One of Stickney’s big passions in life is giving back to her community. Rescuing dogs is almost a hobby to her, as she has four rescue chihuahuas at home, the most recent one joining the family the day before the interview for this story. And they might just keep on coming.

Credit: Ric Tapia

“All four of them we got from kill shelters,” Stickney explains. “The longest one we’ve had for like six years, but he’s probably 12 years old.”

Kirby, Percy, Winnie and Chico, all stay in Redondo Beach with her parents when Morgan is at school, but their acquisition was largely her undertaking.

“Kirby is actually funny,” recalls Morgan, whose mom, Tracy, supports her daughter’s dog rescue efforts. “After I was done with a tournament, we had time to kill before we went to my brother’s last game for his tournament. So we were thinking about getting another dog but it didn’t really cross our mind. I was like ‘Mom, there’s a shelter right down there,’ so we went and then we just got Kirby right then. All our dogs…we just showed up to the shelter and got them, we didn’t have to wait.”

Stickney also enjoys accompanying her church group to prepare food for the homeless, and she attributes her love of philanthropy to her mom.

“I feel like my mom’s always been kind of somebody that loves to help other people. So it kind of just passed down to me,” admits Stickney, who has plans to volunteer as a hockey camp counselor this summer at Toyota Sports Performance Center where she played for the Jr. Kings. “So I love to help anyone that I can.”

Morgan is hoping that her selection to the WHL helps people in a different way. She wants people to know that hockey is a sport for girls just as much as boys.

“There are so many women that I met when I was younger and they inspired me so much, like Blake Bolden, and we met a bunch of Olympians, too,” says Stickney, who played on boys’ teams while a member of the Jr. Kings. “I’m trying to grow the game…hockey, when you look at it right away, it’s not a woman’s sport as big as soccer, but it’s growing. You can play with the boys as long as you work hard.”

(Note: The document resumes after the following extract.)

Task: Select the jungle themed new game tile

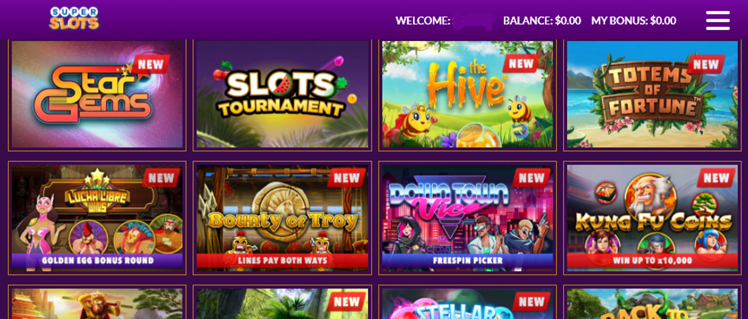Action: tap(282, 304)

Stickney helped the Jr.Kings earn a top-five rank nationally each of the four years she played, including a number one ranking for the 2020-21 campaign. She’s won 37 tournaments since 2017, and was selected to CCM Girls 68, as one of the top 68 female players in the United States.

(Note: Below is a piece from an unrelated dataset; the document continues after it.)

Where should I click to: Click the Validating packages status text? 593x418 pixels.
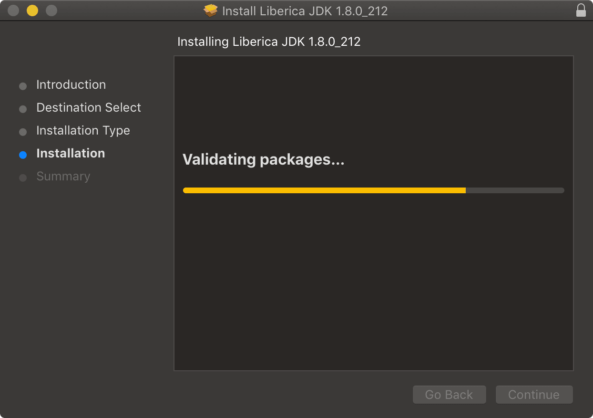264,159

It all led up to the moment Stickney got the call to let her know she had been drafted by the Winterhawks. She was in her dorm room at Shattuck, with her friends, when the phone rang.

“It was such a cool experience, even still I can’t wait for training camp,” Stickney confesses. “Right after I got drafted I couldn’t believe it. All my friends were just as surprised as I was.”

Attending the Portland Winterhawks training camp at the end of August is something Stickney is looking forward to, even though she knows she won’t dress a game for the team. Morgan aspires to play college hockey somewhere and playing for the Winterhawks would negate her NCAA eligibility.

How does a 15-year-old react to the news that she just made American history?

“It’s so cool, but it doesn’t mean anything until I really prove it,” says Stickney, who wants to make it on the US Olympic Team one day.

It all makes sense. Stickney has a flag hanging in her dorm room with a quote on it that she tries to honor in every day life. The flag reads: “No one cares, work harder.”